IN-list predicates of the form T.A IN T.A IN ( < item 1 >, < item 2 > ) are commonly found in SQL queries. IN-lists are a straightforward way to qualify a result set, and are equivalent to a chain of OR'd conditions of the form T.A = < item1 > OR T.A = < item2 >. In fact, if the set of IN-list elements is small enough, the Adaptive Server Anywhere optimizer will automatically convert a series of OR'd conditions to an IN-list, since they are semantically equivalent. This conversion is done to enable the Adaptive Server Anywhere optimizer to more easily find opportunities to apply optimizations to the processing of the IN-list elements. In the same way, Adaptive Server Anywhere will merge two IN-lists together when the predicates refer to the same LHS expression.
Large IN-list predicates, particularly those generated by application programs, are problematic for several reasons:
- they take time and memory to construct within the application (client)
- they result in a very large SQL statement, which in a client-server environment must be passed over the network
- the statement uses a considerable amount of RAM within the Adaptive Server Anywhere server, which can affect the efficiency of other requests
To illustrate this, consider a simple query with a single IN-list predicate consisting of 250,000 literal constants (integers).
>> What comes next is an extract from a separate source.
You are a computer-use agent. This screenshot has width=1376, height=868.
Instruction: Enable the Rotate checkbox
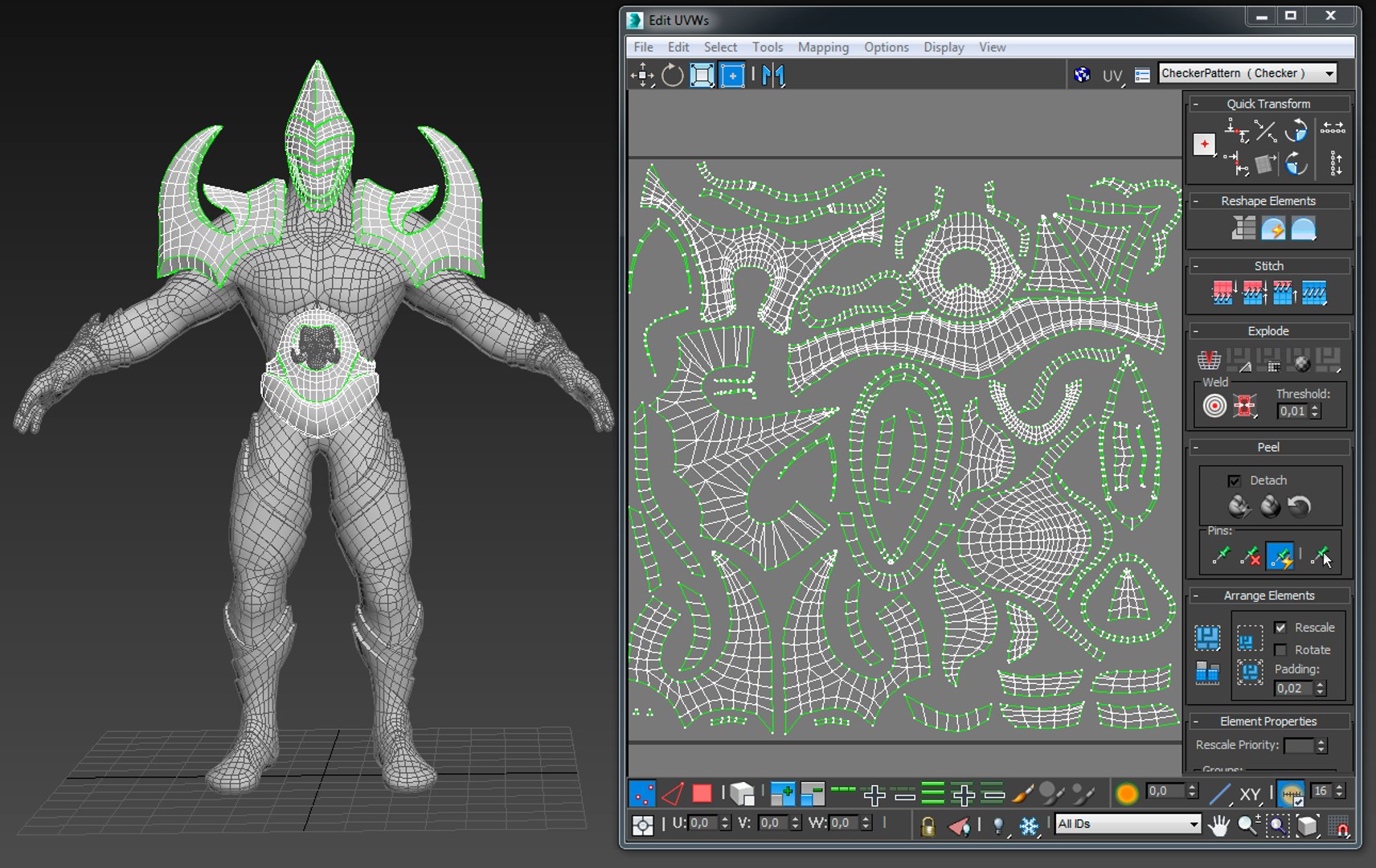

If we assume that each constant is five digits (bytes), then the SQL statement text alone is roughly 1.25 MB.
Once transmitted over the network to the Adaptive Server Anywhere server, the statement is parsed and analyzed prior to optimization. Parsing the statement requires building internal data structures to represent the different tokens within the SQL request. For our example query, the parse tree representation requires 40 bytes for each literal constant element in the IN-list. This will (roughly) require an additional 10 MB of RAM, subtracting 10 MB of memory from availability in the Adaptive Server Anywhere buffer pool for concurrently executing requests.
After parsing, Adaptive Server Anywhere builds optimizer data structures for the request and constructs an execution plan from the alternative chosen by the optimizer. Fortunately, IN-list predicates and most other predicates are shared between these two phases, so only one copy of each IN-list predicate need be built. However, the Adaptive Server Anywhere database server will require an additional 88 bytes for each IN-list element, using an additional 22 MB of database cache. All together, this statement will require approximately 33 MB of cache. In an environment with limited cache, or with a number of concurrent connections, queries of this form can cause the server to either run out of memory, or affect the performance of other queries by limiting the amount of buffer pool space available to them.
Instead of using large IN-lists, a better approach may be to load the IN-list values into a temporary table for that connection, and then re-compose the query to join the temporary table with the tables in the original query. This approach does not require Adaptive Server Anywhere to represent all of the IN-list values in memory. Instead, Adaptive Server Anywhere can use high-performance, memory-efficient query processing operators, such as a nested-loop join or hash join, to restrict the query's result set based on the values stored in the temporary table.
When trading off the two approaches, you can use the number of IN-list values as a guide. This number depends on system-specific parameters, but a rule of thumb would be that somewhere between 100 and 1000 IN-list elements is a good point to decide if using a temporary table is warranted.